# START OF Supplied data

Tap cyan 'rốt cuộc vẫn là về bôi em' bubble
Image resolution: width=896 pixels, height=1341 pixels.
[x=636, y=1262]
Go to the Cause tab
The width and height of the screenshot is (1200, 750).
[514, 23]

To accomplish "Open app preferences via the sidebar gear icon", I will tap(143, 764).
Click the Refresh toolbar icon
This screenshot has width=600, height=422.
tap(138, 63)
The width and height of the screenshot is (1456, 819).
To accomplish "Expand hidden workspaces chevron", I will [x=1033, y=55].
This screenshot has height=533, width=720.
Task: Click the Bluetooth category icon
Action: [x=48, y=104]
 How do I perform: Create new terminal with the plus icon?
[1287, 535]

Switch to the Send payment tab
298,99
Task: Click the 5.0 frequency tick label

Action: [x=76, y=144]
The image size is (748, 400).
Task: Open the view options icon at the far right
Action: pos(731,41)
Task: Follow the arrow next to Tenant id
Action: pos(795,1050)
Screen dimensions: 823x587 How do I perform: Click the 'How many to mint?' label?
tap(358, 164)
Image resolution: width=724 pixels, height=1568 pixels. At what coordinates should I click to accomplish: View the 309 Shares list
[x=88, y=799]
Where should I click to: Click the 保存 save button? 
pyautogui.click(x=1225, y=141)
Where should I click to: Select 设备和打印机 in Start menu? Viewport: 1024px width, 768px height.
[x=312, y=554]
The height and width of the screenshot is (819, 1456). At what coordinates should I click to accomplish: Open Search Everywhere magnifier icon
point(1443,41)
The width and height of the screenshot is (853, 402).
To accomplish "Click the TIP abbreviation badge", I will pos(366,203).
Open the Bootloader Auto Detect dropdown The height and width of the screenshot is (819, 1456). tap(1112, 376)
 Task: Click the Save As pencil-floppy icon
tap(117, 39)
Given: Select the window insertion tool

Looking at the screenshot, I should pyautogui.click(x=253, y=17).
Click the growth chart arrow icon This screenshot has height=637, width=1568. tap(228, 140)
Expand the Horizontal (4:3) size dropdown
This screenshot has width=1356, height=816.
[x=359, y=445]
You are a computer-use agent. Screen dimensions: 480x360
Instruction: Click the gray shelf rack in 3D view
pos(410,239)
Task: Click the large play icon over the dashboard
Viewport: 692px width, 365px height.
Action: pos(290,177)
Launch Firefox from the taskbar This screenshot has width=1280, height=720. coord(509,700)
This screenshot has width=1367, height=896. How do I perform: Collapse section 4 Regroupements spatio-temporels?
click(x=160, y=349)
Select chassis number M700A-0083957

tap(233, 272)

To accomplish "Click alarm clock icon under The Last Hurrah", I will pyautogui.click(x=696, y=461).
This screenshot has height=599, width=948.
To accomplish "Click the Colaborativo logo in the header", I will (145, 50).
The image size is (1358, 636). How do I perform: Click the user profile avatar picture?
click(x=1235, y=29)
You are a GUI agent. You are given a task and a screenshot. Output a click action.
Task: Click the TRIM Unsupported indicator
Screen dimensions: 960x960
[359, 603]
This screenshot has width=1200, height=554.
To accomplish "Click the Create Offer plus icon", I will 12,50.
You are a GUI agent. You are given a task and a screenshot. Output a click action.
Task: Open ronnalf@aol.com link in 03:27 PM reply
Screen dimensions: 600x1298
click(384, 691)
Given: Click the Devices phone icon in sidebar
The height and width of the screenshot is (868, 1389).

# END OF Supplied data

→ **Directions for this task**
Rewrite all the rows above, replacing each "dropdown" with "drop-down menu" and leaving everything else unchanged.

→ **Solution below**
Tap cyan 'rốt cuộc vẫn là về bôi em' bubble
Image resolution: width=896 pixels, height=1341 pixels.
[x=636, y=1262]
Go to the Cause tab
The width and height of the screenshot is (1200, 750).
[514, 23]

To accomplish "Open app preferences via the sidebar gear icon", I will tap(143, 764).
Click the Refresh toolbar icon
This screenshot has width=600, height=422.
tap(138, 63)
The width and height of the screenshot is (1456, 819).
To accomplish "Expand hidden workspaces chevron", I will [x=1033, y=55].
This screenshot has height=533, width=720.
Task: Click the Bluetooth category icon
Action: [x=48, y=104]
 How do I perform: Create new terminal with the plus icon?
[1287, 535]

Switch to the Send payment tab
298,99
Task: Click the 5.0 frequency tick label

Action: [x=76, y=144]
The image size is (748, 400).
Task: Open the view options icon at the far right
Action: pos(731,41)
Task: Follow the arrow next to Tenant id
Action: pos(795,1050)
Screen dimensions: 823x587 How do I perform: Click the 'How many to mint?' label?
tap(358, 164)
Image resolution: width=724 pixels, height=1568 pixels. At what coordinates should I click to accomplish: View the 309 Shares list
[x=88, y=799]
Where should I click to: Click the 保存 save button? 
pyautogui.click(x=1225, y=141)
Where should I click to: Select 设备和打印机 in Start menu? Viewport: 1024px width, 768px height.
[x=312, y=554]
The height and width of the screenshot is (819, 1456). At what coordinates should I click to accomplish: Open Search Everywhere magnifier icon
point(1443,41)
The width and height of the screenshot is (853, 402).
To accomplish "Click the TIP abbreviation badge", I will pos(366,203).
Open the Bootloader Auto Detect drop-down menu The height and width of the screenshot is (819, 1456). tap(1112, 376)
 Task: Click the Save As pencil-floppy icon
tap(117, 39)
Given: Select the window insertion tool

Looking at the screenshot, I should pyautogui.click(x=253, y=17).
Click the growth chart arrow icon This screenshot has height=637, width=1568. tap(228, 140)
Expand the Horizontal (4:3) size drop-down menu
This screenshot has width=1356, height=816.
[x=359, y=445]
You are a computer-use agent. Screen dimensions: 480x360
Instruction: Click the gray shelf rack in 3D view
pos(410,239)
Task: Click the large play icon over the dashboard
Viewport: 692px width, 365px height.
Action: pos(290,177)
Launch Firefox from the taskbar This screenshot has width=1280, height=720. coord(509,700)
This screenshot has width=1367, height=896. How do I perform: Collapse section 4 Regroupements spatio-temporels?
click(x=160, y=349)
Select chassis number M700A-0083957

tap(233, 272)

To accomplish "Click alarm clock icon under The Last Hurrah", I will pyautogui.click(x=696, y=461).
This screenshot has height=599, width=948.
To accomplish "Click the Colaborativo logo in the header", I will (145, 50).
The image size is (1358, 636). How do I perform: Click the user profile avatar picture?
click(x=1235, y=29)
You are a GUI agent. You are given a task and a screenshot. Output a click action.
Task: Click the TRIM Unsupported indicator
Screen dimensions: 960x960
[359, 603]
This screenshot has width=1200, height=554.
To accomplish "Click the Create Offer plus icon", I will 12,50.
You are a GUI agent. You are given a task and a screenshot. Output a click action.
Task: Open ronnalf@aol.com link in 03:27 PM reply
Screen dimensions: 600x1298
click(384, 691)
Given: Click the Devices phone icon in sidebar
The height and width of the screenshot is (868, 1389).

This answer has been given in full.